Thursday, January 9, 2020

Book Review: Florida by Lauren Groff



Florida

Author: Lauren Groff
Publisher: Penguin Publishing Group
Date of Publication: June 5, 2018
Pages: 288 (Hardcover Edition)

    This is the second collection of short stories for this author (she published Delicate Edible Birds in 2009).  She also has published three novels.  This outstanding collection was published in 2018 and won the Story Prize and was a finalist for the National Book Award, Kirkus Prized and Southern Book Prize.  The author now lives in Gainesville and Florida paints a vivid and somewhat unflattering picture of her home state.  This is a "warts and all" view of the Sunshine State.

     There are eleven gripping stories here, all dealing with aspects of contemporary life.  There are treatments of homelessness, caring for aging parents, strained marriages, work-life imbalance and single parenting.  There is also an undercurrent in several stories of overpopulation and encroachment of development on natural territories   All of the stories are told with an economy of words but with striking description.

In Ghosts and Empties a young mother walks nightly in her new neighborhood after putting her children to bed:  "On my nighttime walks, the neighbors' lives reveal themselves, the lit windows domestic aquariums."

In "Flower Hunters" a woman on vacation in a remote cabin with two small children (while her husband is at home working) endures a violent summer storm: "The rain knocks at the metal roof, and she imagines it licking away at the limestone under her house, the way her children lick away at Everlasting Gobstoppers, which they are not allowed, but which she still somehow finds in sticky rainbow pools in their sock drawers."

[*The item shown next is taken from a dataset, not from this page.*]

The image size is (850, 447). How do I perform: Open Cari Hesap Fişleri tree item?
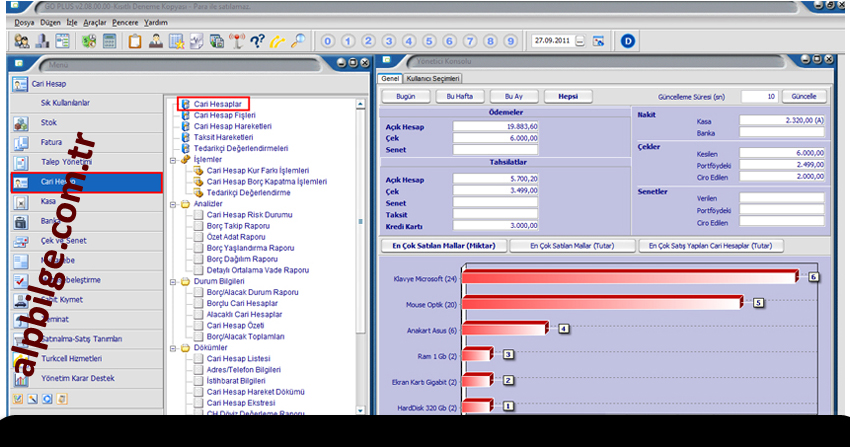tap(225, 115)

In "Yport" the author describes the climate in her home state: "Florida in the summer is a slow hot drowning."  Later, the main character who is doing research on a book about Guy de Maupassant describes the town of Yport, France : "Look!  she tells them, gesturing up the harbor at a little cluster of nineteenth-century houses on the other side of the channel, which huddle together, distrustful of the twenty-first century industry around them."

   In summary, this is an outstanding collection of stories, exquisitely written with evocative descriptions.  Florida features many contemporary social issues woven into the fabric of entertaining and gripping stories.